TASK TO CARRY OUT:
When you reach the line that contains "Instruction: Open Equipo in the sidebar", begin copying exactly and continue through the last line below. Do not copy pictures.

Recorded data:
::::

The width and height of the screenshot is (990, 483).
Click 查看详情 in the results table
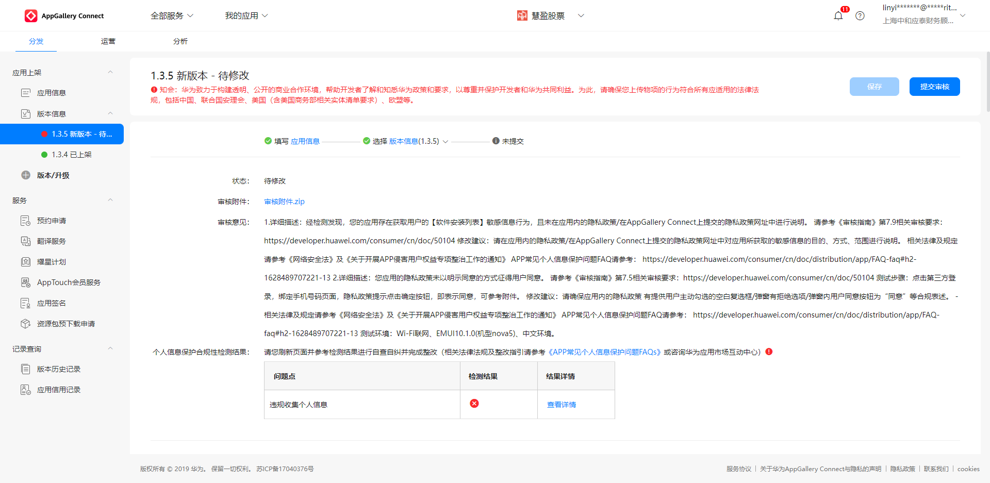[561, 405]
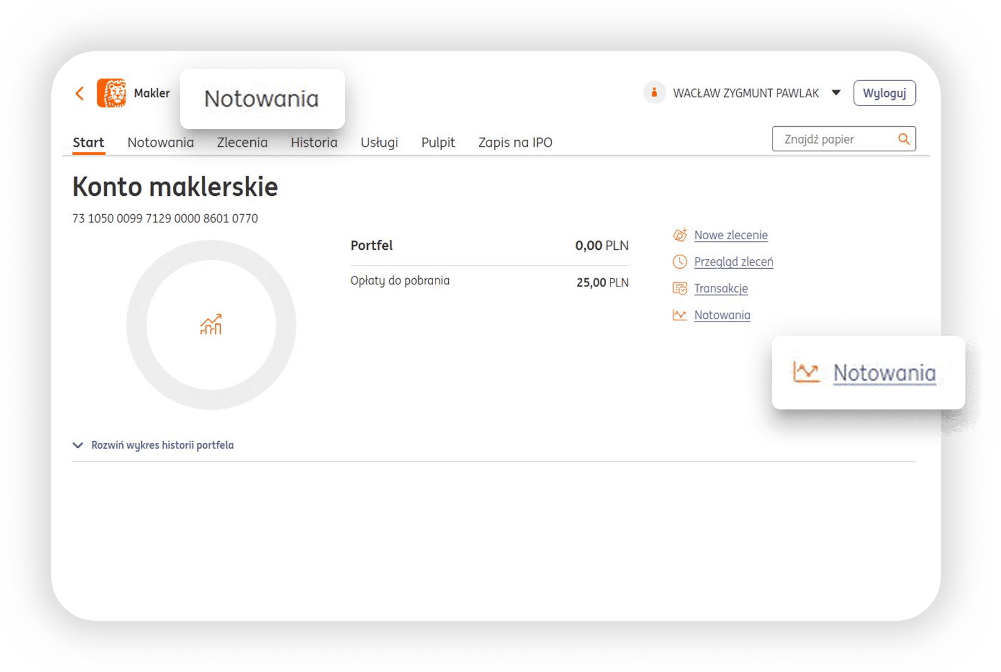Click the orange back arrow icon
This screenshot has width=1001, height=672.
point(80,93)
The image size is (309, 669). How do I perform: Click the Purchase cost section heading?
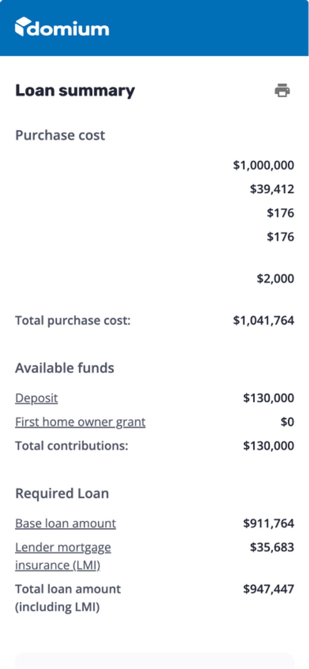click(60, 135)
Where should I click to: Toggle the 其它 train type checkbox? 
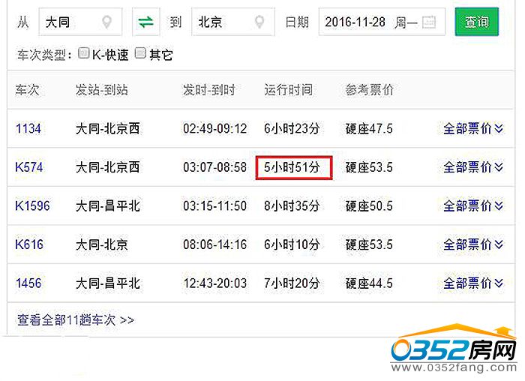coord(140,53)
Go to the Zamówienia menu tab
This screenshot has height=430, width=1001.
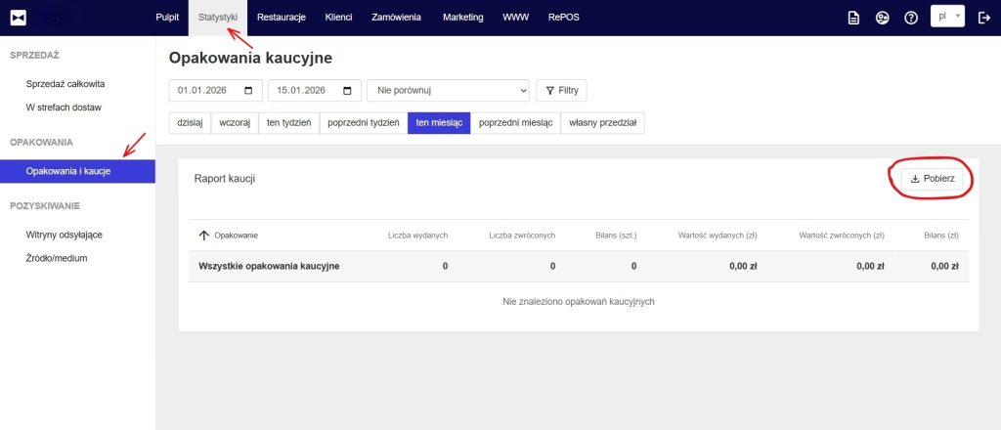(x=396, y=18)
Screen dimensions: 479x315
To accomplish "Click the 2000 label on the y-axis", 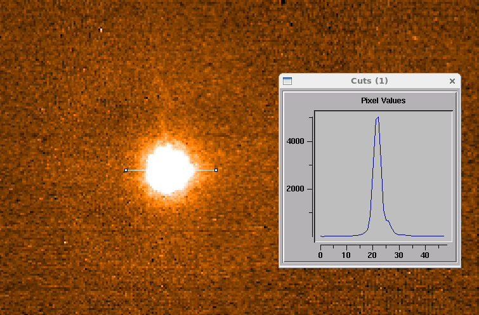I will point(299,189).
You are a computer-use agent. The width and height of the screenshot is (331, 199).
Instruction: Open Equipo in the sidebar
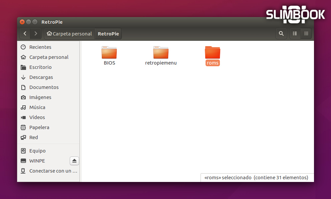coord(37,151)
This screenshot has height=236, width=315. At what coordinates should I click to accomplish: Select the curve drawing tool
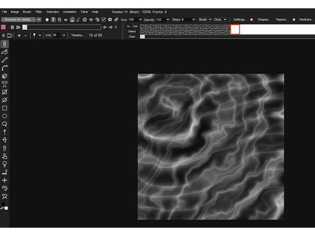click(4, 68)
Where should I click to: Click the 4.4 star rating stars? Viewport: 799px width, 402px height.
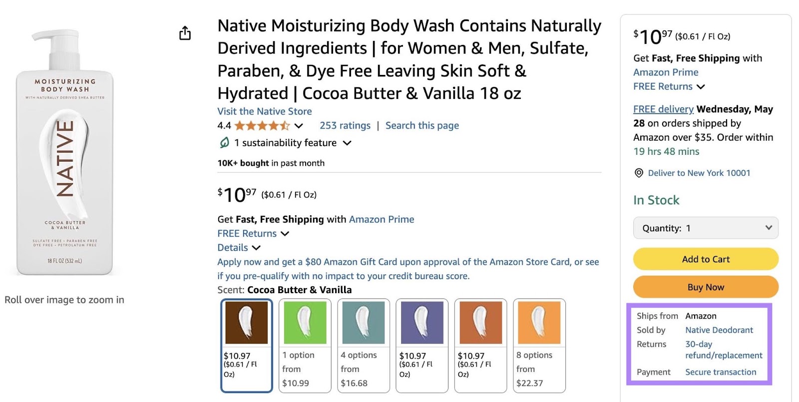coord(262,126)
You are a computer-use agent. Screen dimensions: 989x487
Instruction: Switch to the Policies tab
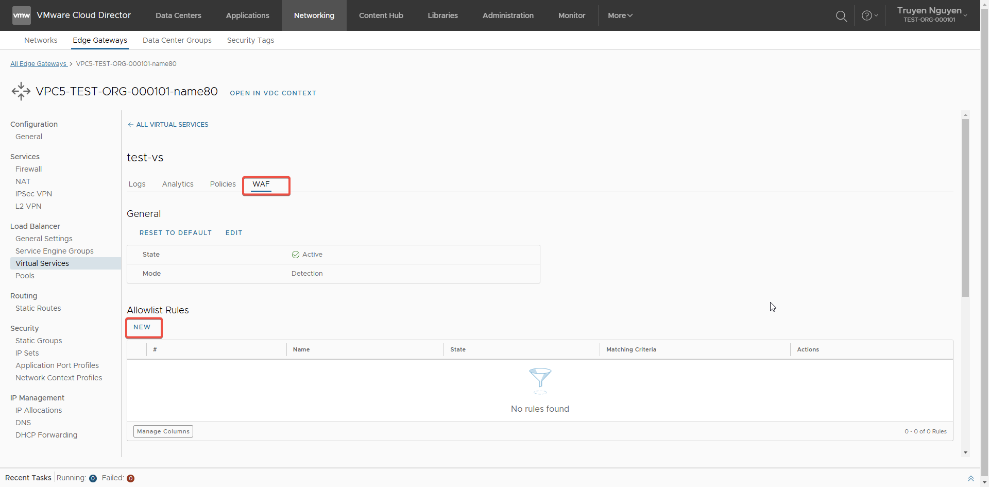coord(223,184)
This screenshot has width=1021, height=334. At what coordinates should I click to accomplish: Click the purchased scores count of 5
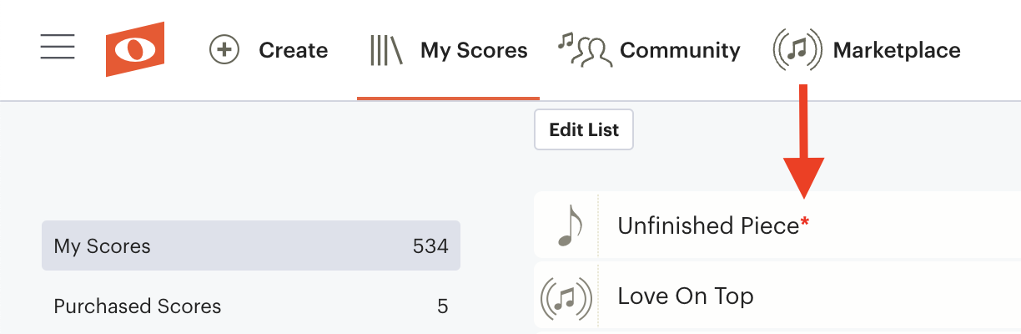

::::

WRITTEN REPLY:
Instruction: Open Equipo in the sidebar
coord(37,151)
This screenshot has height=236, width=315. At what coordinates should I click to accomplish: Select the curve drawing tool
click(4, 68)
Where should I click to: Click the 4.4 star rating stars? Viewport: 799px width, 402px height.
coord(262,126)
You are a computer-use agent. Screen dimensions: 989x487
Instruction: Switch to the Policies tab
coord(223,184)
This screenshot has width=1021, height=334. At what coordinates should I click to accomplish: Click the purchased scores count of 5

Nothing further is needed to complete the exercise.